Chapter 5: Soliciting the Cooperation of the Victims

- Among the resources of resistance that must be destroyed to make the violence effective, by far the most crucial position is occupied by the traditional elites of the doomed community. It is hoped that the marked group, once deprived of leadership and centres of authority, will lose it cohesiveness and the ability to sustain its own identity, and consequently its defensive potential. The traditional elites of the doomed community constitute therefore the prime target of the genocide, as long as the latter is aimed indeed at the destruction of the marked people as a community, as a cohesive, autonomous entity. (e.g. the Slavs under German occupation.)

- However, since the state of affairs the Nazis wished to create was one of total Entfernung--an effective removal of the Jews from the life-world of the German race--all "special treatment" of Jewish elites became unnecessary. After all, they were destined to share the lot of their brethren anyway.

- Perhaps an anticipated effect of such a "totalization" of the Jewish problem was the survival of Jewish communal structure, autonomy and self-government long after similar factors of communal existence came under a frontal assault in all occupied Slav lands. This survival meant first and foremost that Jewish traditional elites retained their administrative and spiritual leadership throughout the duration of the Holocaust; if anything, that leadership was further reinforced and made well-nigh uncontestable following the physical segregation of the Jews and the fencing off of the ghettos.

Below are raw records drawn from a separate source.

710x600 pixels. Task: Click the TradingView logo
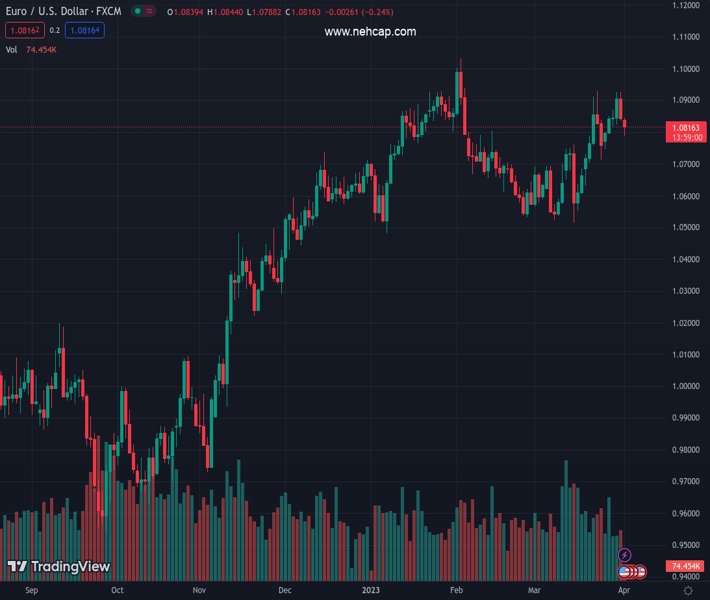(58, 567)
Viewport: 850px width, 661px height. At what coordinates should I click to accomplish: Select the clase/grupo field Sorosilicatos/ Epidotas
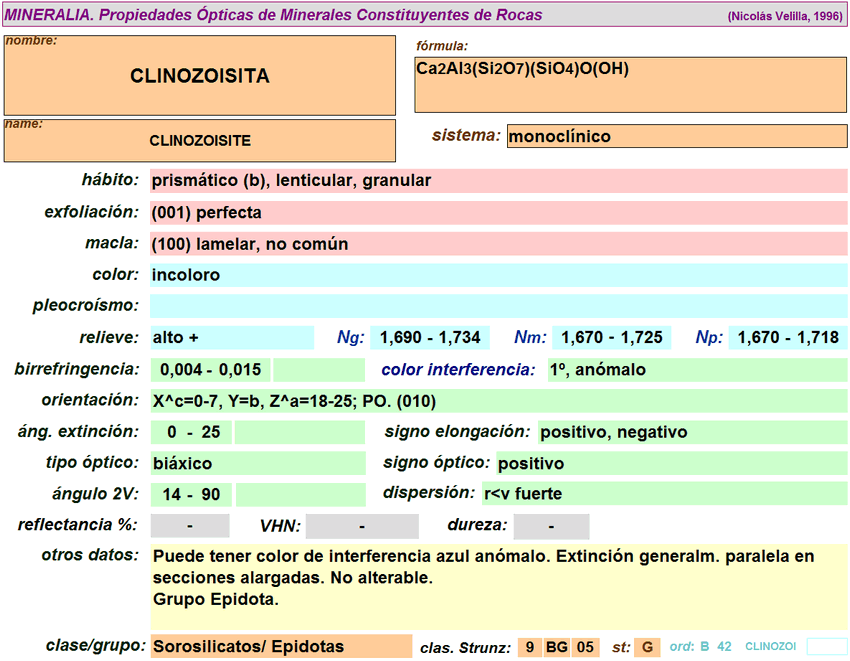tap(280, 647)
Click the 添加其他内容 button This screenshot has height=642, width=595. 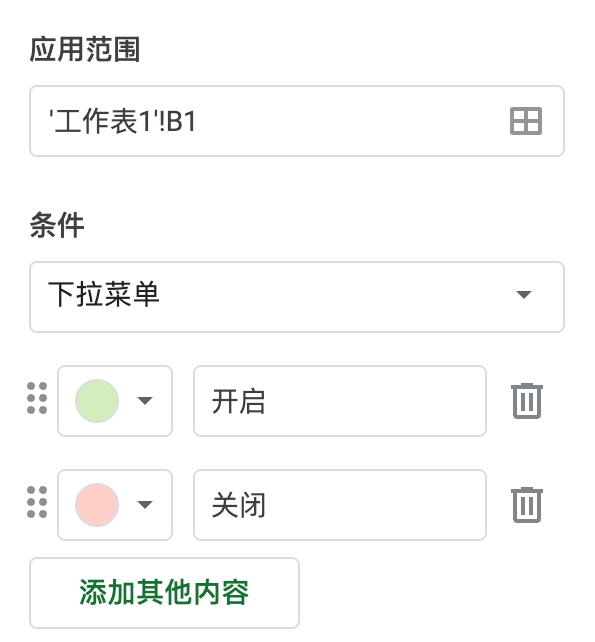coord(164,592)
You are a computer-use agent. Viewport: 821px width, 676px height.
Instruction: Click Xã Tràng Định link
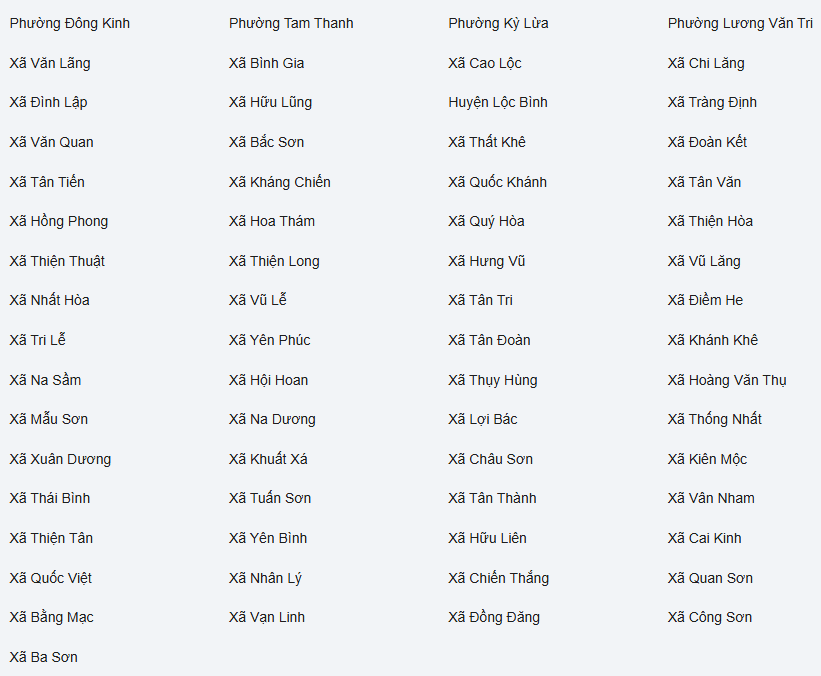point(712,102)
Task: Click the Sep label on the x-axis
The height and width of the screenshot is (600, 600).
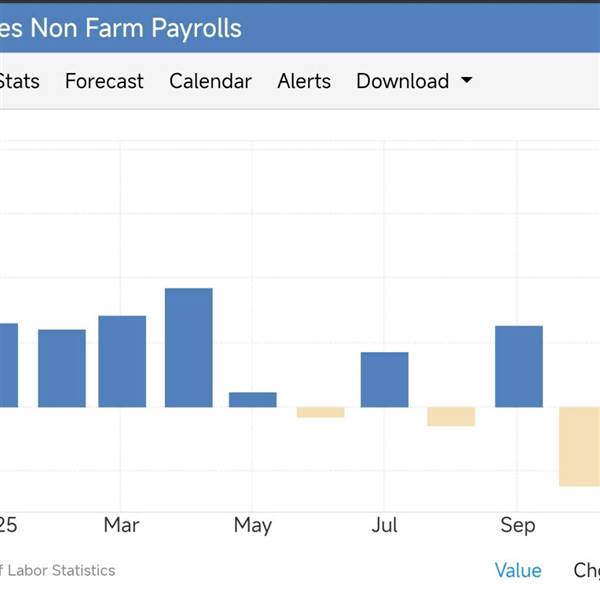Action: 518,525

- Jewish elites played therefore a crucial mediating role in the incapacitation of the Jews; quite untypically for a genocide, the total subjection of a population to an unconstrained will of their captors was achieved not through destruction, but by reinforcing the communal structure and the integrative role played by native elites.

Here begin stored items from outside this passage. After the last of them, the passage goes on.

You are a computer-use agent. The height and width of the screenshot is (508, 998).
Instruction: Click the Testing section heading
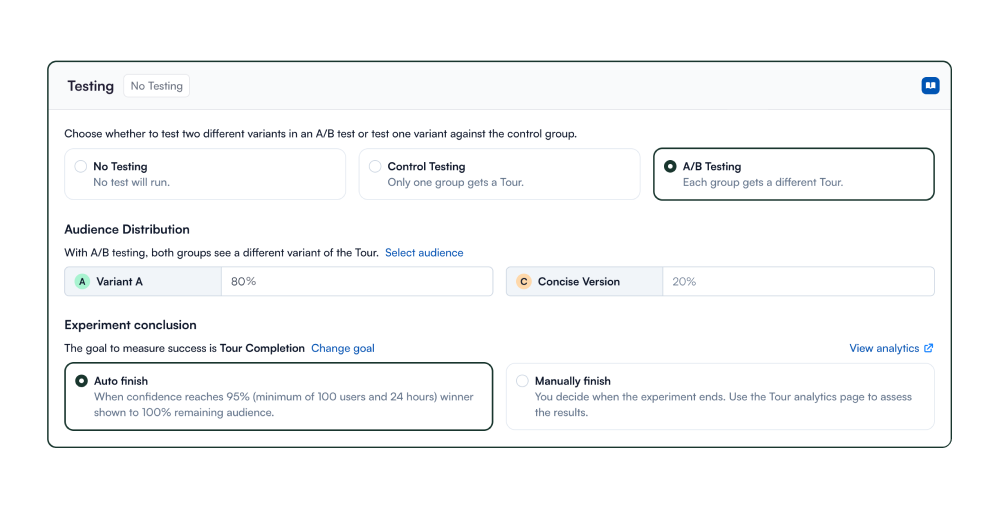pyautogui.click(x=91, y=86)

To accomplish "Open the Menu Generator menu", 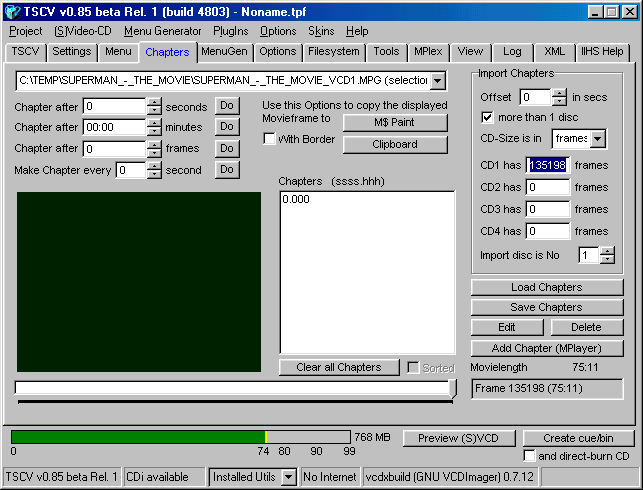I will coord(163,31).
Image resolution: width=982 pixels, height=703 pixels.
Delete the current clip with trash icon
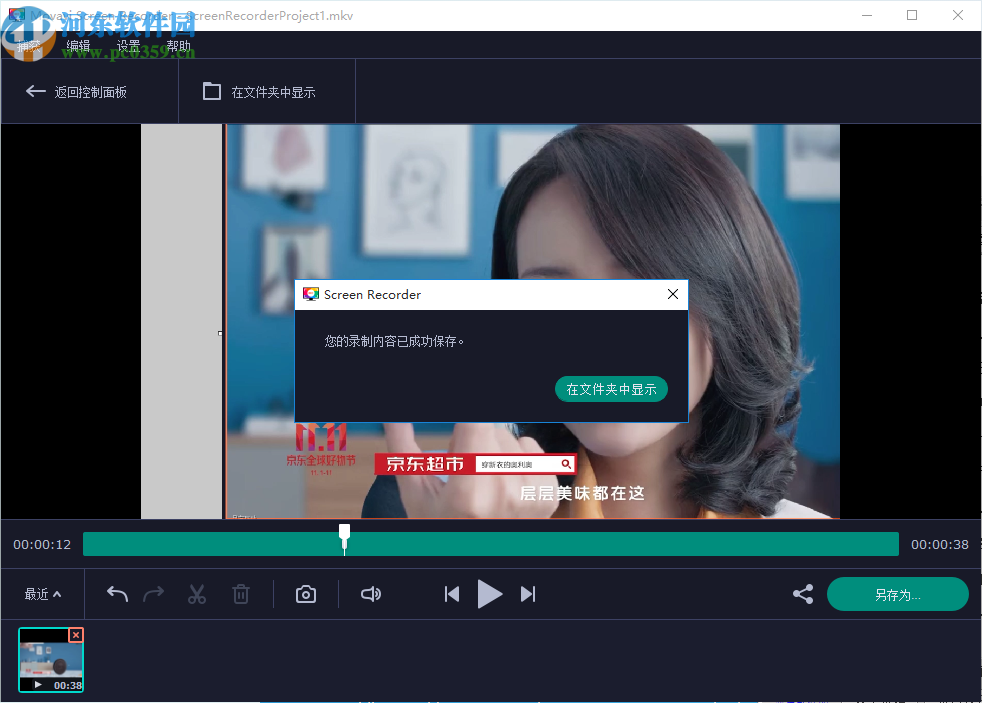[x=240, y=593]
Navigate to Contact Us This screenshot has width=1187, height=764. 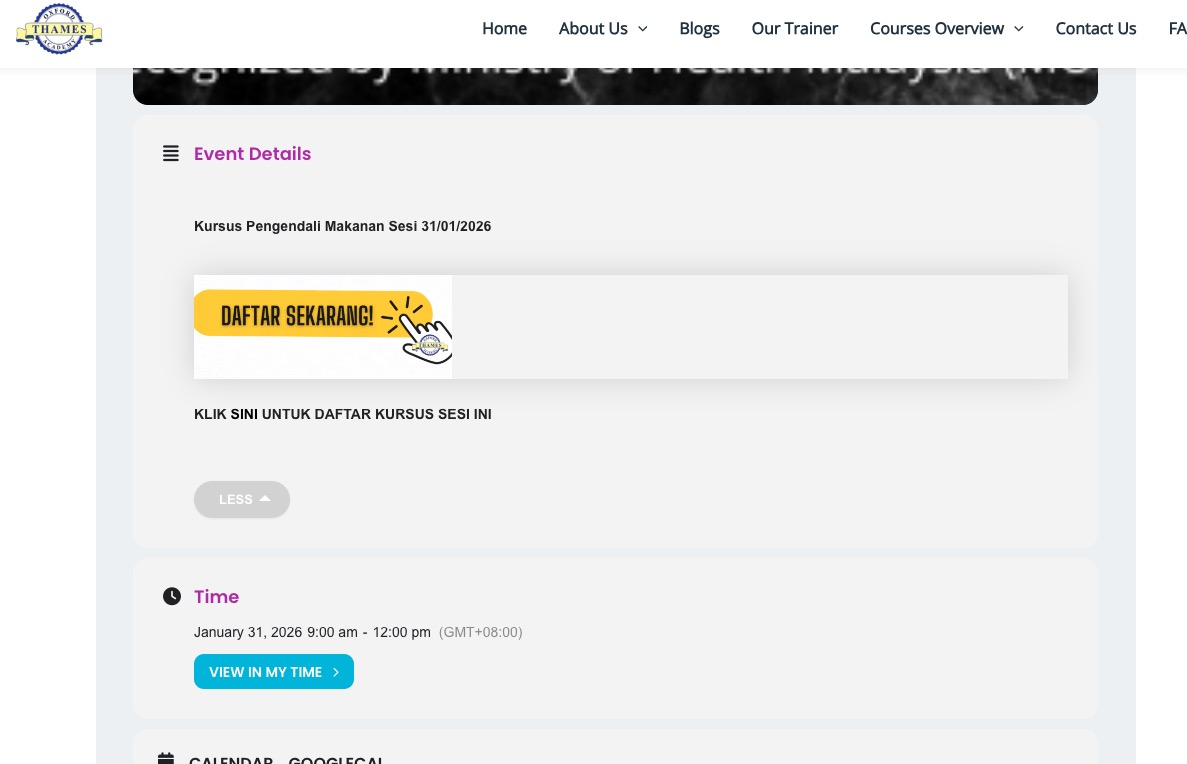(x=1095, y=29)
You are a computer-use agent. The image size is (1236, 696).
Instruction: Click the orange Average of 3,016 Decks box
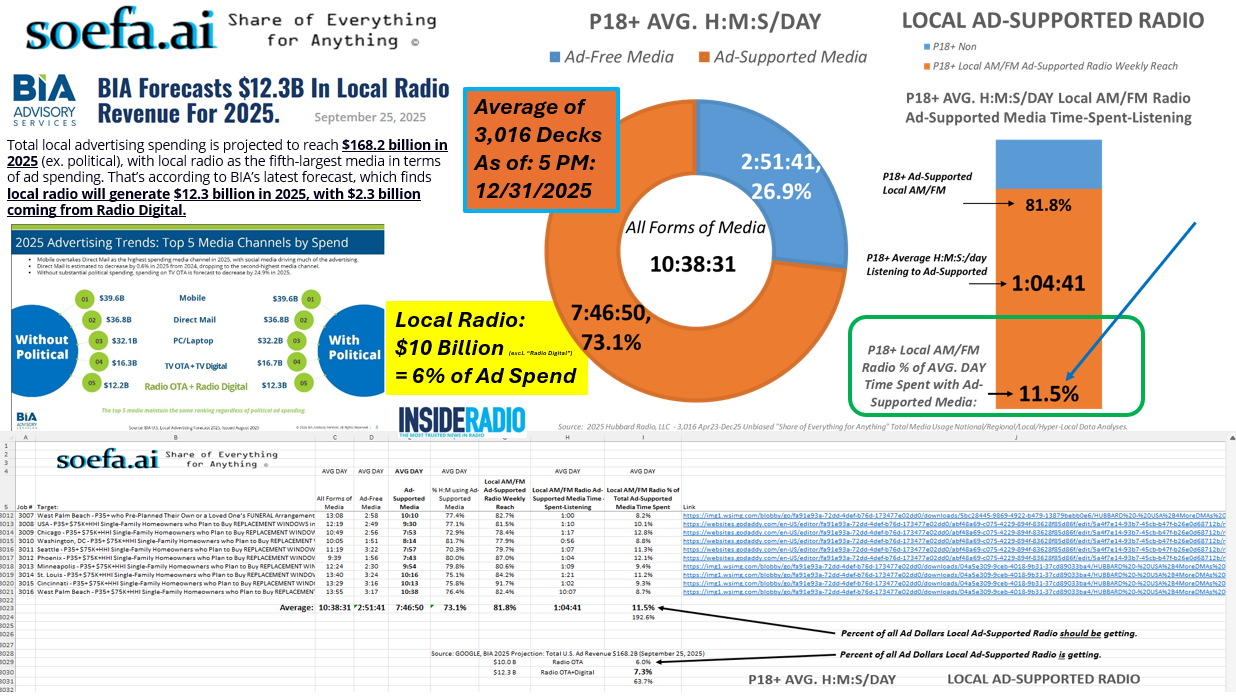(x=538, y=148)
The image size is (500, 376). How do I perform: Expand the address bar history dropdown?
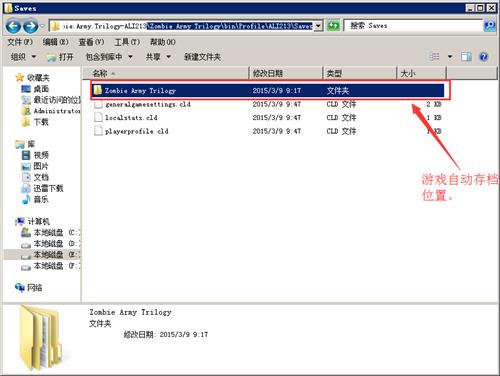[318, 26]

- At all stages of the Holocaust,the victims were confronted with a choice (at least subjectively--even when objectively the choice did not exist any more, having been pre-empted by the secret decision of physical destruction). They could not choose between good and bad situations, but they could at least choose between greater and lesser evil.

- To make their victims' behaviour predictable and hence manipulable and controllable, the Nazis had to induce them to act in the 'rational mode'; to achieve that effect, they had to make the victims believe that there was indeed something to save, and that there were clear rules as to how one should go about saving it. To believe that, the victims had to be convinced that the treatment of the group as a whole would not be uniform, that the lot of individual members would be diversified, and in each case dependent on individual merit. The victims had to think, in other words, that their conduct did matter; and that their plight could be at least in part influenced by what they were about to do.

- The diabolical aspect of this setting was that the beliefs and convictions it sanctioned, and the actions it encouraged, supplied legitimacy to the Nazi masterplan and made it digestible to most, the victims included. While fighting for petty privileges, exempted statuses or simply the stay of execution which the overall design of destruction provided for, the victims and those who tried to help them tacitly accepted the premises of the design.